The Power of the Mind

EEG headset

Just how far are we away from the mind-powered car? These were my thoughts when I read an article in Prism about Japanese researchers at Toyota who were developing a headset device for wheelchair users that would allow them to control their wheelchairs by simply thinking about where they wanted to go. Toyota’s “Brain Machine Interface” technology uses electroencephalography (EEG) data to enable people with physical disabilities to drive, steer and stop their wheelchairs using the power of the mind. The technology takes some training in order to coordinate the user’s thought patterns and the system’s responses.

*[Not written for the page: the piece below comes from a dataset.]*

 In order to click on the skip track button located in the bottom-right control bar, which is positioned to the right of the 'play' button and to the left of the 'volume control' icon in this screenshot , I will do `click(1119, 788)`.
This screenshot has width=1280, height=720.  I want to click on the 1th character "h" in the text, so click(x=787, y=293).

Researchers claim that the system can “adapt to a particular user’s thought patterns to improve accuracy to as high as 95%… Training on the system for 3 hours a day for a week is enough to have it tuned in to a user’s motor-control thought patterns” (PC World). The applications of such a revolutionary technology seem boundless! Imagine you could just think up what you wanted to have for dinner, mentally going through the various tasks while a robot actually went about preparing the meal. You might not even have to lift a finger in order to sit down to a four-course meal! Even though Japanese researchers are working on applications of this technology for use in controlling robots, we’re not quite there yet.

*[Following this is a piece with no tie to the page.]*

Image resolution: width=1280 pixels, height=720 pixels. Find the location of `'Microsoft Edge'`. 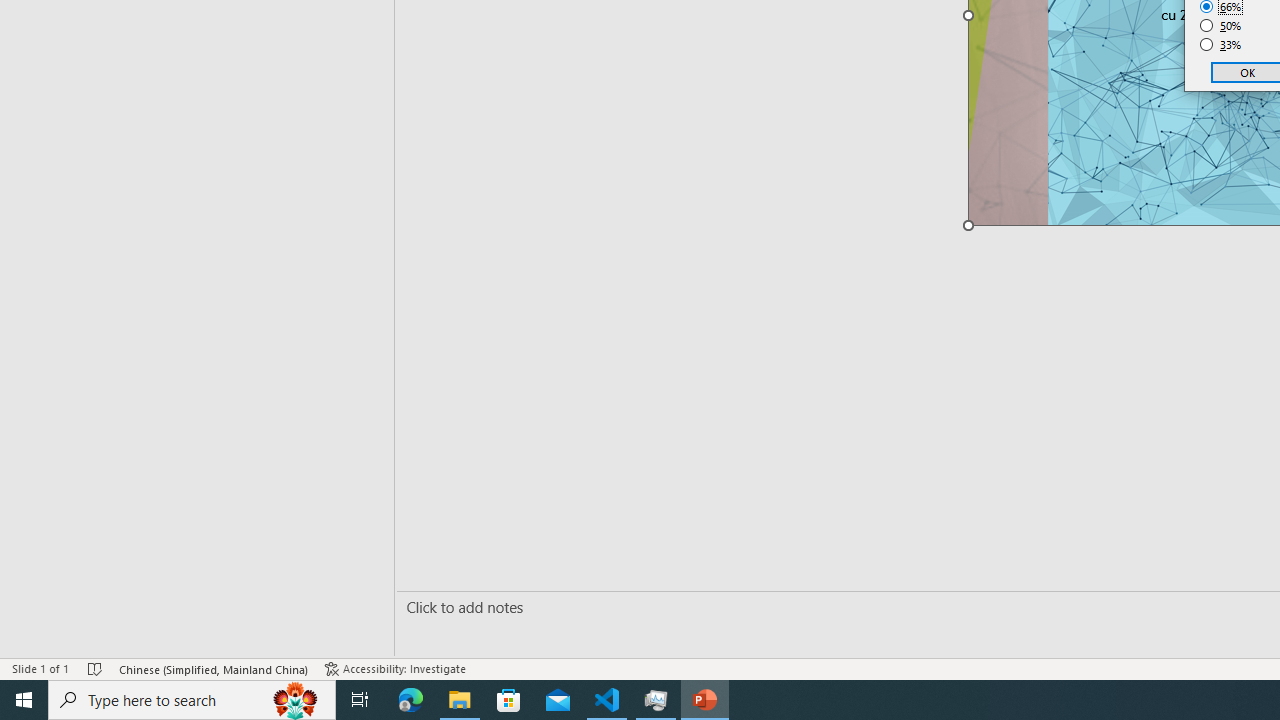

'Microsoft Edge' is located at coordinates (410, 698).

But now an electronics company called Emotiv has partnered with Hyundai in Australia to market a brain-powered car which uses similar EEG technology to control a vehicle via the mind and researchers in Germany are testing similar technology called BrainDriver that can actually drive a car. At this point, the only technology that has been commercialized is limited to making sure that drivers stay alert as inattentiveness on the road accounts for nearly 50% of fatal vehicle accidents in Australia (Drive.com). The Attention Powered Car will slow down and come to a stop if the driver becomes fatigued. Here it is in action. In terms of implications for road safety, Australians are already headed in the right direction!

This brings me back to my initial question: just how far are we away from a vehicle that not only stops when a driver is fatigued but is actually controlled by the impulses of the brain rather than the touch of the hand? If the work that researchers in Germany, Australia and Japan are doing is any indication, we’ll soon be driving into the future!